Restoring The Dignity Of Africa

BY Sule E. Egya

Brain Gain for the African Renaissance, Edited by Okello Oculi and Yakubu Nasidi; published by Ahmadu Bello University Press, Zaria; 447 pages.

What we know of socio-cultural and scientific civilisation today, it has been established, started from Africa. Per Ankh, the house of life, in the ancient Egypt was a brain-home from where knowledge spread to other parts of the world. World-class African thinkers such as Cheik Anta Diop, Ayi Kwei Armah and Theophile Obenga have persistently forged a narrative to connect us to that glorious past. Regrettably, their narrative, what Armah calls “the way,” is countervailed by forces that have retrogressively reduced the height of Africa. The Africa that housed intellection in the past, as absurd as it sounds, is now a pitiable shadow of itself, its intellectuals driven to continental self-enslavement. During the slavery of the past, the white people came and captured Africans, but in the present slavery Africans willingly present themselves to the white people as slaves. It is the exodus to the West; it is the brain drain Africa suffers from.

To stem the tide of intellectual erosion as a result of the brain-drain phenomenon, Africa Vision 525, a non-governmental think-tank based in Kenya and Nigeria, has initiated what it calls Brain Gain book project. Part of the objective of this project, according to Okello Oculi and Yakubu Nasidi, editors of the first book in the series, is “to contribute to ameliorating [the crisis of brain drain] by drawing back into African universities intellectual products of the African Diaspora and Africanist scholars resident outside Africa” (ix). Contributions by outstanding scholars on the continent are also brought into the pool of intellectual productions the project injects into a system that is practically comatose. This first volume of the project demonstrates the feasibility and, indeed, the fruition of a concerted effort to reconstruct the canon of intellection in Africa. Here is a conscious response to a continent’s moral, ethical and intellectual failures; a measured criticism that validates the notion of inward positivism and a pragmatic approach to Africa’s solutions to Africa’s problems.

The theme of this volume is “Issues in Governance.” A crucial angle from which to begin the business of renaissance in Africa, you may say. The choice is vital. Governance is perhaps the most derailed sphere in the evolution of nationhood in Africa. It is a continental weakness—really, an insurmountable vice—that reduces one of the wealthiest continents in the world to beggardom. The choice of scholars to tackle these issues Brain Gain has made is both appealing and gratifying. The names are intimidating: Ali Mazrui, Toyin Falola, Okwudiba Nnoli, Georges Nzongola-Ntalaja, P. Anyang Nyongo’o, Okechukwu Ibeanu, Crawford Young, and others. In their diverse themes and styles, tones and tenors, these intellectuals engage the readers in profound dialogues that evaluate and define the course of governance in Africa.

### Tasks to complete:
**1.** Set down the entries verbatim, from the line containing "Task: Click thermometer" through the end of the entries, with both ends included.
**2.** Take the review of the Brain Gain volume further, beginning after its final sentence.
The text and the entries come from unrelated sources.

(Data for locating visible targets)

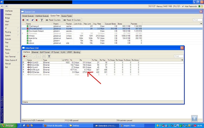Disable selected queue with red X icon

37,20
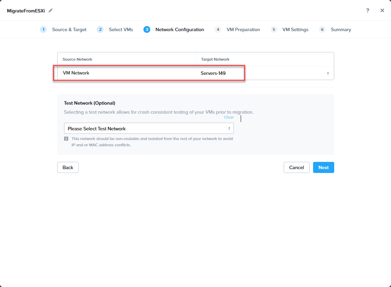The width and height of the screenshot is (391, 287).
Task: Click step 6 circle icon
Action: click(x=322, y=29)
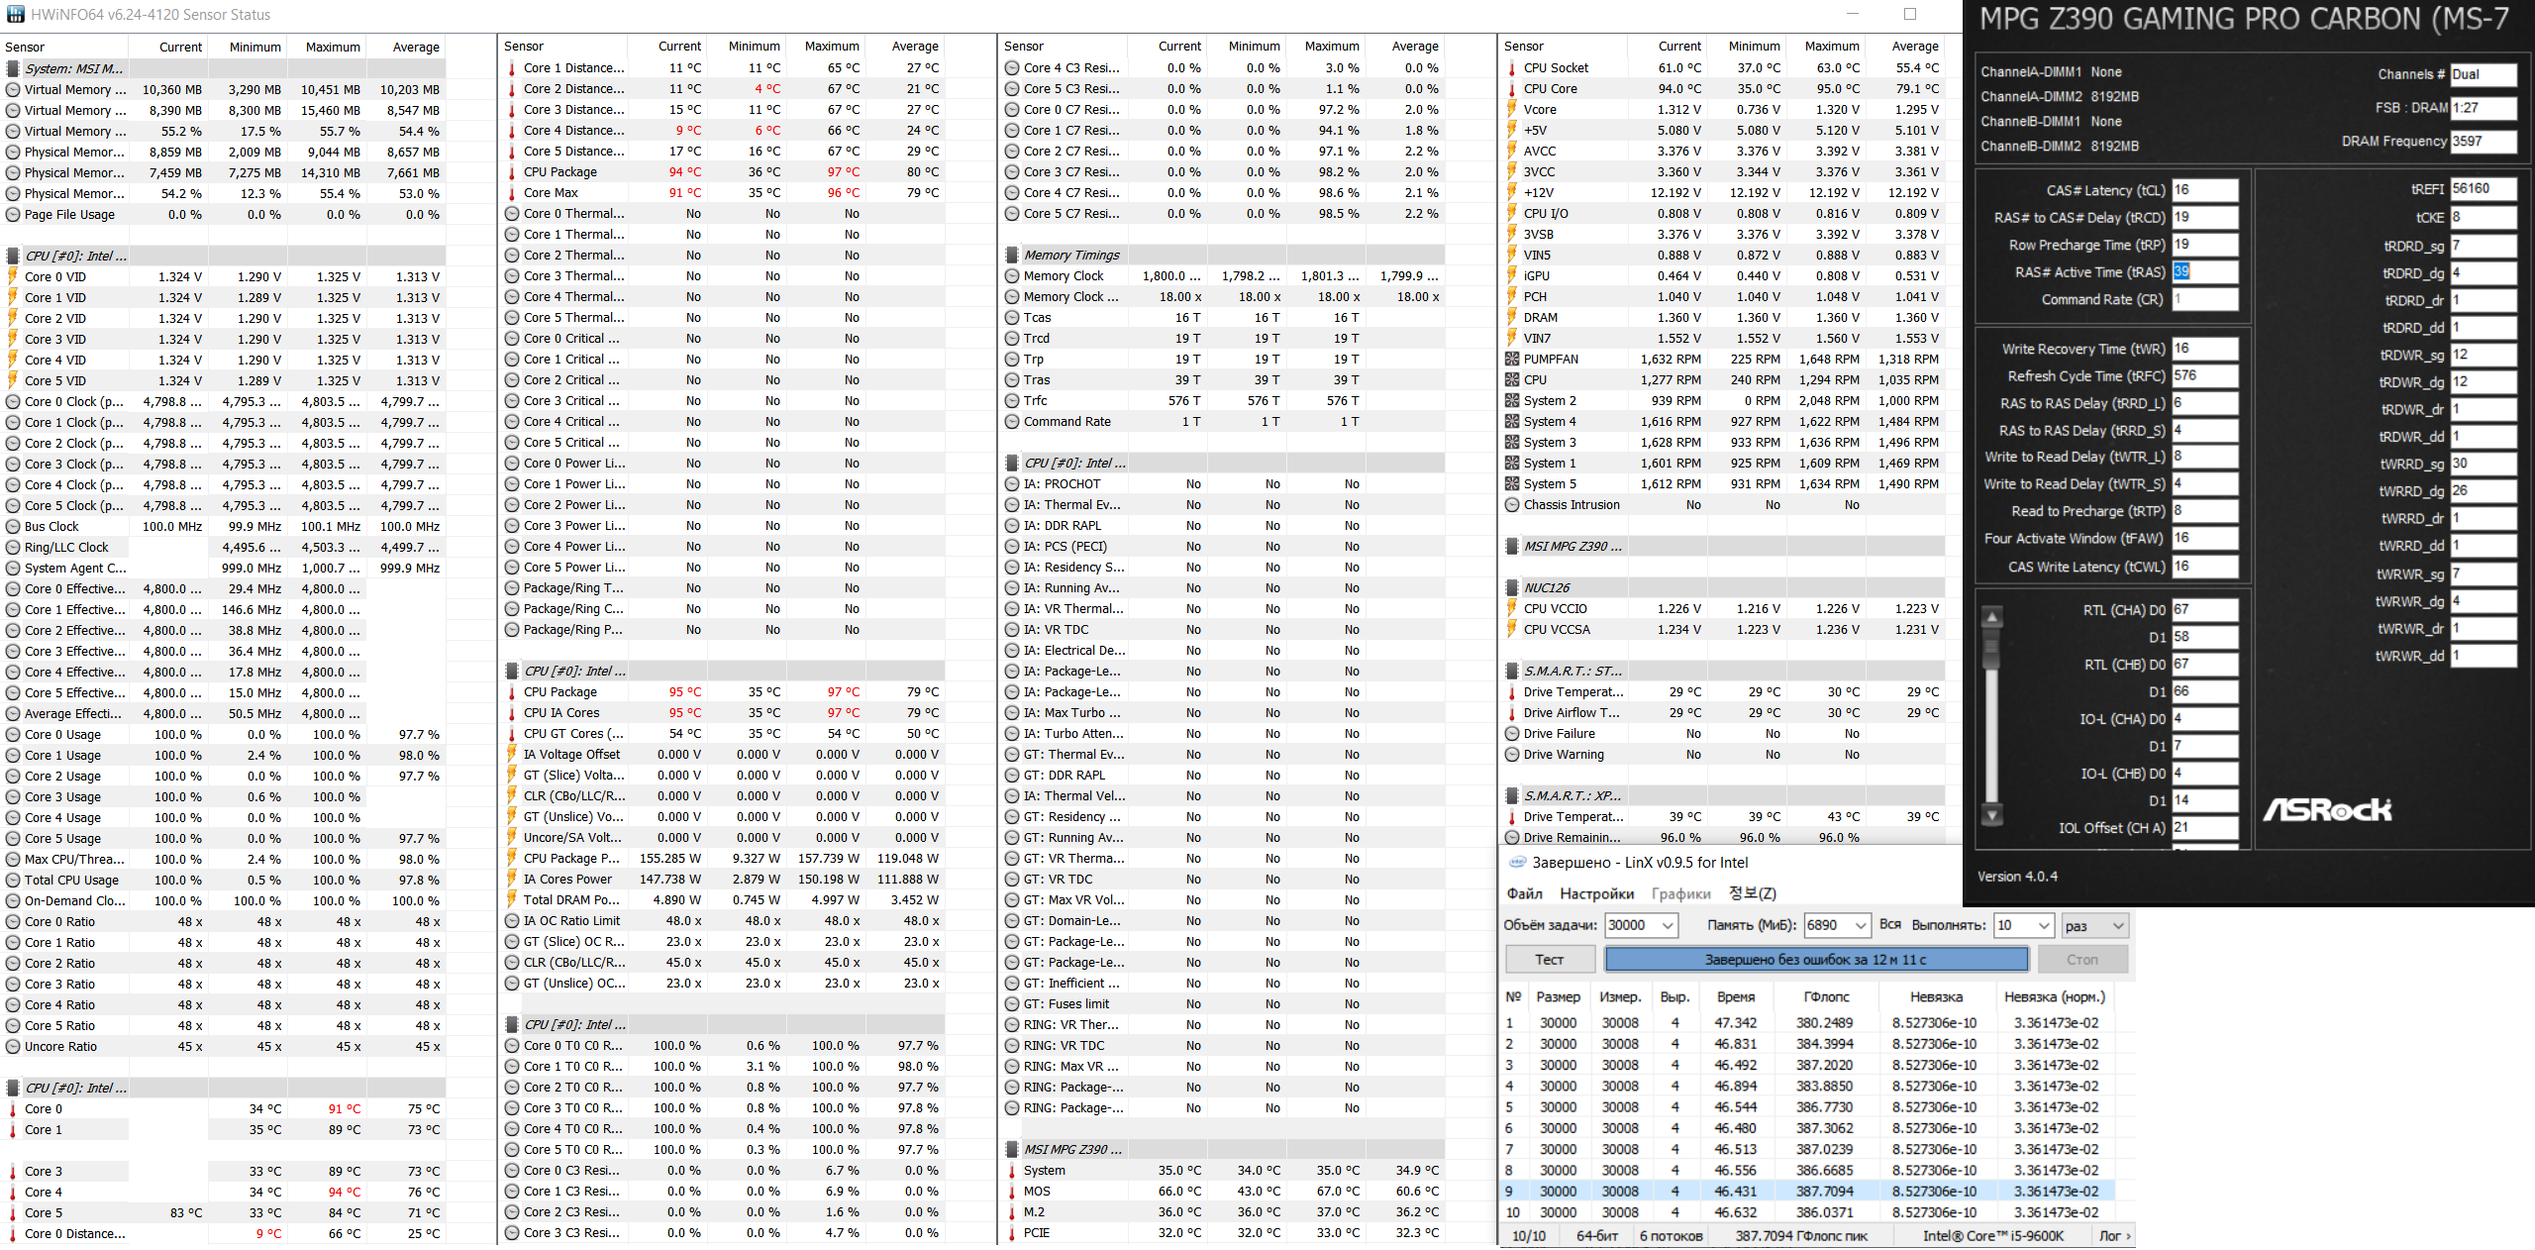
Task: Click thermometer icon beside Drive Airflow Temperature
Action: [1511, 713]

### Task-by-task outputs:
**1.**
Task: Click thermometer icon beside Drive Airflow Temperature
Action: [1511, 713]

**2.**
Falola’s “Writing and Teaching National History in Africa in an Era of Global History” is a primal discourse. The eminent, globe-trotting scholar returns home, patriotic, having been exposed to the sophistry of globalisation. Beginning his argument from the existence of nation-states, in spite of what he refers to as the “ambiguities” surrounding them, Falola harps on the conspiracy of the globalists to undermine, and consequently nullify, national historiography. In doing this, he undresses globalisation and presents her to us in her full nakedness, with all her ugly joints. The scholar informs us that “[it] is the weak nations [in the sense we see all nations of Africa] that are being asked to adjust, to subordinate their national histories to the threatening agenda of a global world and a global history” (58). In this design, globalisation weakens weaker nations and strengthens stronger ones, insofar as the concept of globalisation is continuously fashioned and manoeuvred by the powerful nations of the world. A powerful nation, then, upstages her history to what Falola calls “metanarrative”. In this premise, the less powerful nations must evolve a history to confront the many lies and infamies of globalisation, and with resilient intellectualism and vigorous historiography. A further antidote, pragmatic in its chemistry, is offered here:

We have to keep decolonizing African historiography, to turn to indigenous creativity and ideas, to empower the marginalized voices, to shed light on the tremendous energy and success represented by popular cultures, market women, craft workers, and local cultivators, among others. Oral history should not be abandoned in the face of global history. Students and researchers must contribute to our understanding of a variety of topics: migration flows within Africa and nation-states; regional conflicts; ethnic and religious divisions; inter- and intra-national relations within Africa; development and modernization; processes of democratization and participatory practices; neoliberal reforms; cultural transformations; market and economic networks; the Cold War and its aftermath; ecological history and sustainable development; and mass communication. (Italics mine, 77-78)

It seems like a thesis that will liberate nation-states in Africa from what one may call globalism i.e. the dishonest rhetoric of globalisation. But many Africa-based students and scholars, as some of the essays in Brain Gain attest, have been engaging in the enterprise Falola proposes, except that the overall socio-political climate of Africa does not welcome—and, indeed, kills—intellectual activities meant to forge a liberated and equitable nationhood.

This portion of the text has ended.